# [WHAT NEEDS TO BE DONE]
Return exactly the span of lines in the following data that opens with the line containing "This screenshot has width=1200, height=721." and closes with the line containing "You are a computer-use agent. Screen". Include nothing else.

# [INFORMATION GIVEN]
===============
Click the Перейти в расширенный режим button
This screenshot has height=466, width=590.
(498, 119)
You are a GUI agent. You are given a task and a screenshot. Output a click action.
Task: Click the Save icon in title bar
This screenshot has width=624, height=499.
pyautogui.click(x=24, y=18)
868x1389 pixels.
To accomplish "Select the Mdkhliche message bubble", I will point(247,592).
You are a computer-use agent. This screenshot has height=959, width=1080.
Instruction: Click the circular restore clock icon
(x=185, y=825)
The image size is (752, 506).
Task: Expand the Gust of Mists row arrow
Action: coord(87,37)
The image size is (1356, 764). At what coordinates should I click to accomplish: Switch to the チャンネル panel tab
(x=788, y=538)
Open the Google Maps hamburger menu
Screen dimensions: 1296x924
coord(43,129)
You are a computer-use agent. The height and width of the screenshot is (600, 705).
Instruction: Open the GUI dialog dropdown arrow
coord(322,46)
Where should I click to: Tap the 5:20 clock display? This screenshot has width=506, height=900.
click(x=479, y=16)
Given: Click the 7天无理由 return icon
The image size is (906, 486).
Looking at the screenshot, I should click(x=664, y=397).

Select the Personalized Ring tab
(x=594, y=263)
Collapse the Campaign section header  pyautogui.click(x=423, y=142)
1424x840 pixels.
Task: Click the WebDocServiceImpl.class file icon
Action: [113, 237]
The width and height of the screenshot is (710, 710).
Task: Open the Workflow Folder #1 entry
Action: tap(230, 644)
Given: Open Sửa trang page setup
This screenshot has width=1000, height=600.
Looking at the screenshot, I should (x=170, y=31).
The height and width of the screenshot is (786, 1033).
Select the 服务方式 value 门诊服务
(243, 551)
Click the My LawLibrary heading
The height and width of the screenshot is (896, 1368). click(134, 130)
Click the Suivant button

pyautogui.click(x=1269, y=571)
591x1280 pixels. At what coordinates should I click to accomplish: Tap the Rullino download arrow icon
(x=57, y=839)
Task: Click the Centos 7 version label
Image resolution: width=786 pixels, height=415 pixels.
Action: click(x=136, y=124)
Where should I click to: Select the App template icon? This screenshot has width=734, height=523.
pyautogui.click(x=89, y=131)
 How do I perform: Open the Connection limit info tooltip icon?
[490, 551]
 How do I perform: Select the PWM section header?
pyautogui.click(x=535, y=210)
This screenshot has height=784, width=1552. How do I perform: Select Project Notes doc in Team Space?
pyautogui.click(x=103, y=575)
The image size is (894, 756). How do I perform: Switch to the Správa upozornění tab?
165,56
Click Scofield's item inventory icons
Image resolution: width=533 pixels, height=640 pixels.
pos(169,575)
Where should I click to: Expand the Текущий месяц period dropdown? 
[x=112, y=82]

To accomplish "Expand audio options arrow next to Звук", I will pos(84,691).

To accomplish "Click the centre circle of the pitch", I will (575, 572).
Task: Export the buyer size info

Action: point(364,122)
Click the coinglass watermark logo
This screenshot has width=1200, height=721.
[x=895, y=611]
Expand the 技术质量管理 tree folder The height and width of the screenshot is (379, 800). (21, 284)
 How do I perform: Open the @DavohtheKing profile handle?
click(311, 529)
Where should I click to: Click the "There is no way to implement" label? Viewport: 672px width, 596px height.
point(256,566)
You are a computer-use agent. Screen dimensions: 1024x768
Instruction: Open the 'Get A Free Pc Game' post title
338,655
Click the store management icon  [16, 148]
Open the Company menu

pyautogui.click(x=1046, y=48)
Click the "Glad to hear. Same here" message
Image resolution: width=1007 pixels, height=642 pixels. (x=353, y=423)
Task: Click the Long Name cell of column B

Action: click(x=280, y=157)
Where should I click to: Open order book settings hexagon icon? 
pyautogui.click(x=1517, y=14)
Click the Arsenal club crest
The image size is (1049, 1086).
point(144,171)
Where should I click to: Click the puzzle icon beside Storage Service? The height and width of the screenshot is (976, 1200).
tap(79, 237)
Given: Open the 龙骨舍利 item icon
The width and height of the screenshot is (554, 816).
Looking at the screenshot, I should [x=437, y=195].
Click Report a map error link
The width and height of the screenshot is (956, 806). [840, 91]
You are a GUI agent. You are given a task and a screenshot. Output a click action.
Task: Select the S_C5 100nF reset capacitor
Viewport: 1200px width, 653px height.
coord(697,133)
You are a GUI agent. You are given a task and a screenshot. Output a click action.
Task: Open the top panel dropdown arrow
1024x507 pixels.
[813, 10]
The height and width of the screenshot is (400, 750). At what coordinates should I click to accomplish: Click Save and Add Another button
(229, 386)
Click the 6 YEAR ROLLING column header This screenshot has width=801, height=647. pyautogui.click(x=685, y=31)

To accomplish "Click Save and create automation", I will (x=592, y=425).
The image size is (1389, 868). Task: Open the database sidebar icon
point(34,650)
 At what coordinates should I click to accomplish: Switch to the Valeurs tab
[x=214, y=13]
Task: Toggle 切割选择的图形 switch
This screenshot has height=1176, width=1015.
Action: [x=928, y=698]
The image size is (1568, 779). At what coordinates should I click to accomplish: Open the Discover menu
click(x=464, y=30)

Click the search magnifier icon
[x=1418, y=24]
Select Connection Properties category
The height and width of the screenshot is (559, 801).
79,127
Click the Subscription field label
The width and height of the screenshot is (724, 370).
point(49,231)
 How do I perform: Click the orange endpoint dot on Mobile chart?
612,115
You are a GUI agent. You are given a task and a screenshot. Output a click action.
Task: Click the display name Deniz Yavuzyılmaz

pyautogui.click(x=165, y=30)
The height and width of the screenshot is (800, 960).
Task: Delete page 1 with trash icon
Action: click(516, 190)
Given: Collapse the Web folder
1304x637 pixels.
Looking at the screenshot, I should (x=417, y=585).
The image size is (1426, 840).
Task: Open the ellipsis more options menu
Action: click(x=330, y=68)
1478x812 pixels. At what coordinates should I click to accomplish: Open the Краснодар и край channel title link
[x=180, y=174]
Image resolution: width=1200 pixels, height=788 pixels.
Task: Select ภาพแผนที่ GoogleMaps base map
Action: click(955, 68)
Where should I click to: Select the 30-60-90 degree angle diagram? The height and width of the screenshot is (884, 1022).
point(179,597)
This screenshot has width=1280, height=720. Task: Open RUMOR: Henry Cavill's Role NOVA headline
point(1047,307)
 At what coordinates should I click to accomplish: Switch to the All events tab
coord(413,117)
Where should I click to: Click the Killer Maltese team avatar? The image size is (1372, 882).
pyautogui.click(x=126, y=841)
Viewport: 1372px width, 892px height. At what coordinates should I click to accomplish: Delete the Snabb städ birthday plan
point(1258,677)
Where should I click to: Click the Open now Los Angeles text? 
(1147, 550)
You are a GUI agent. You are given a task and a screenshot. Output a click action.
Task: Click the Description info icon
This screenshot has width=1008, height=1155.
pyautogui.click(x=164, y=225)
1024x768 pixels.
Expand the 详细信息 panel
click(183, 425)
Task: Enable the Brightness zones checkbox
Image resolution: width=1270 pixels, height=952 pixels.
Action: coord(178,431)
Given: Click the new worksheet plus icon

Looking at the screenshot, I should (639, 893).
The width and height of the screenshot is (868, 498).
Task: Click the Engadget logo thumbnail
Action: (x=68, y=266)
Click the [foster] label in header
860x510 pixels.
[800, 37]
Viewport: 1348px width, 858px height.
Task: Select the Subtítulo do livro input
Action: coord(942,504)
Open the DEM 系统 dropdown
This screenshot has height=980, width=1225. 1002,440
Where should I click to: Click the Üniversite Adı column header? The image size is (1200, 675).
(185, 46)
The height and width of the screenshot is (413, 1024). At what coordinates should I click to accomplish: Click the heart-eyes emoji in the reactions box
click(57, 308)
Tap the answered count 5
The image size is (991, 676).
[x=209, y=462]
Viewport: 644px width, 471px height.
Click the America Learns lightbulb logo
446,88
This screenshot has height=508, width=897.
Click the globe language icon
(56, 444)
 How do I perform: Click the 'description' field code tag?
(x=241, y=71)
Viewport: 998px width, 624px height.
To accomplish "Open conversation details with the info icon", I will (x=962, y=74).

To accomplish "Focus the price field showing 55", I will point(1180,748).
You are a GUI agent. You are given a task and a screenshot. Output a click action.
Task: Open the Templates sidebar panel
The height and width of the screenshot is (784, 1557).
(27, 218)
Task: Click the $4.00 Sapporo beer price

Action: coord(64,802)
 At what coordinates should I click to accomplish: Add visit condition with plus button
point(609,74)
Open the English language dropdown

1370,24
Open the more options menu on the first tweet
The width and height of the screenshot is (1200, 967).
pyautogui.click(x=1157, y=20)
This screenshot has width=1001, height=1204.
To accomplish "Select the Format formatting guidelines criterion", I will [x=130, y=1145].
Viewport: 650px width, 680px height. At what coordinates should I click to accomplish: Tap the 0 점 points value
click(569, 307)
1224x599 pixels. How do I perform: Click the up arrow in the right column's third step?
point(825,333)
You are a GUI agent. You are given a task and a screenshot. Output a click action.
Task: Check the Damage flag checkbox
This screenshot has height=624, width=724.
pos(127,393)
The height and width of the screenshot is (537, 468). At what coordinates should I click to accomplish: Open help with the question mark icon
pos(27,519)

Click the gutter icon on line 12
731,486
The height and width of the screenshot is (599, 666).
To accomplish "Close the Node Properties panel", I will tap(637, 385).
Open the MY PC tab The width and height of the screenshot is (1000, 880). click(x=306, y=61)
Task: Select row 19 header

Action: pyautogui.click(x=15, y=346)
===============
# [TASK RESPONSE]
This screenshot has width=1200, height=721.
[x=895, y=611]
Expand the 技术质量管理 tree folder The height and width of the screenshot is (379, 800). (21, 284)
 How do I perform: Open the @DavohtheKing profile handle?
click(311, 529)
Where should I click to: Click the "There is no way to implement" label? Viewport: 672px width, 596px height.
point(256,566)
You are a computer-use agent. Screen dimensions: 1024x768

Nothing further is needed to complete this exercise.